**LISTED ENTRIES:**
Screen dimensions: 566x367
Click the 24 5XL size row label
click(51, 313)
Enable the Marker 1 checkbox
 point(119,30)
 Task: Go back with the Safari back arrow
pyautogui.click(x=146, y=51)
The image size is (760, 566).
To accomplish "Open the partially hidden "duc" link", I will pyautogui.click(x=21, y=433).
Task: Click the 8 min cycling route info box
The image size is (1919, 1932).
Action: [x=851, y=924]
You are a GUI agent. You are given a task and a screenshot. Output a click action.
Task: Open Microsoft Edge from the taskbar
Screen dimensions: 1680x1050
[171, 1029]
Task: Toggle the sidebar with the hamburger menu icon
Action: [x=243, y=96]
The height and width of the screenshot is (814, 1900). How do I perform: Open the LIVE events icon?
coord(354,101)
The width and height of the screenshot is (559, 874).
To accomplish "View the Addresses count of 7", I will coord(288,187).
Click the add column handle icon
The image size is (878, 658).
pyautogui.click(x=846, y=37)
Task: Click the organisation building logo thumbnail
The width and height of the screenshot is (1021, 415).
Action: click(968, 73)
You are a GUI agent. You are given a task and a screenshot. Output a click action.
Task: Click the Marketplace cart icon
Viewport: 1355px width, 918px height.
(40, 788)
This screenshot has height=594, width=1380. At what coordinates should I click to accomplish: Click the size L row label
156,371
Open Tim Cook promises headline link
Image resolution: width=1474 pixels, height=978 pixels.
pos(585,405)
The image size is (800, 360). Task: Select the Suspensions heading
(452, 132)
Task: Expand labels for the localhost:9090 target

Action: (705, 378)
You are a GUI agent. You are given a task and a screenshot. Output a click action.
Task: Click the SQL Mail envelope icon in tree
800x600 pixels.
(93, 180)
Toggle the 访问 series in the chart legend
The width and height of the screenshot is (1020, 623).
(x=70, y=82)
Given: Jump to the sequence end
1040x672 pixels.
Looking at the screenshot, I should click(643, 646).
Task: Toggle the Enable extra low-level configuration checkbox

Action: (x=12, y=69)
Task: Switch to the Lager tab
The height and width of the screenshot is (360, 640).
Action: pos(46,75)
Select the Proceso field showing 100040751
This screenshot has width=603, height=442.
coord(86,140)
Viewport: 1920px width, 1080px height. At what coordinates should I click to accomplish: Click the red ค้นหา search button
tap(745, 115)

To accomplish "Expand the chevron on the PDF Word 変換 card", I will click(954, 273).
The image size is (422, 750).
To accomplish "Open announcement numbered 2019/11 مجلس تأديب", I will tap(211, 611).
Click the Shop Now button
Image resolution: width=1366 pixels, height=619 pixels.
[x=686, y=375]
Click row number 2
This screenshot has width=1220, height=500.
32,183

**TO DO:**
Copy the entries word for word. Leave nothing out.

**PROBLEM SOLUTION:**
Screen dimensions: 566x367
Click the 24 5XL size row label
click(51, 313)
Enable the Marker 1 checkbox
 point(119,30)
 Task: Go back with the Safari back arrow
pyautogui.click(x=146, y=51)
The image size is (760, 566).
To accomplish "Open the partially hidden "duc" link", I will pyautogui.click(x=21, y=433).
Task: Click the 8 min cycling route info box
The image size is (1919, 1932).
Action: [x=851, y=924]
You are a GUI agent. You are given a task and a screenshot. Output a click action.
Task: Open Microsoft Edge from the taskbar
Screen dimensions: 1680x1050
[171, 1029]
Task: Toggle the sidebar with the hamburger menu icon
Action: [x=243, y=96]
The height and width of the screenshot is (814, 1900). How do I perform: Open the LIVE events icon?
coord(354,101)
The width and height of the screenshot is (559, 874).
To accomplish "View the Addresses count of 7", I will coord(288,187).
Click the add column handle icon
The image size is (878, 658).
pyautogui.click(x=846, y=37)
Task: Click the organisation building logo thumbnail
The width and height of the screenshot is (1021, 415).
Action: click(968, 73)
You are a GUI agent. You are given a task and a screenshot. Output a click action.
Task: Click the Marketplace cart icon
Viewport: 1355px width, 918px height.
(40, 788)
This screenshot has height=594, width=1380. At what coordinates should I click to accomplish: Click the size L row label
156,371
Open Tim Cook promises headline link
Image resolution: width=1474 pixels, height=978 pixels.
pos(585,405)
The image size is (800, 360). Task: Select the Suspensions heading
(452, 132)
Task: Expand labels for the localhost:9090 target

Action: (705, 378)
You are a GUI agent. You are given a task and a screenshot. Output a click action.
Task: Click the SQL Mail envelope icon in tree
800x600 pixels.
(93, 180)
Toggle the 访问 series in the chart legend
The width and height of the screenshot is (1020, 623).
(x=70, y=82)
Given: Jump to the sequence end
1040x672 pixels.
Looking at the screenshot, I should click(643, 646).
Task: Toggle the Enable extra low-level configuration checkbox

Action: (x=12, y=69)
Task: Switch to the Lager tab
The height and width of the screenshot is (360, 640).
Action: pos(46,75)
Select the Proceso field showing 100040751
This screenshot has width=603, height=442.
coord(86,140)
Viewport: 1920px width, 1080px height. At what coordinates should I click to accomplish: Click the red ค้นหา search button
tap(745, 115)

To accomplish "Expand the chevron on the PDF Word 変換 card", I will click(954, 273).
The image size is (422, 750).
To accomplish "Open announcement numbered 2019/11 مجلس تأديب", I will tap(211, 611).
Click the Shop Now button
Image resolution: width=1366 pixels, height=619 pixels.
[x=686, y=375]
Click row number 2
This screenshot has width=1220, height=500.
32,183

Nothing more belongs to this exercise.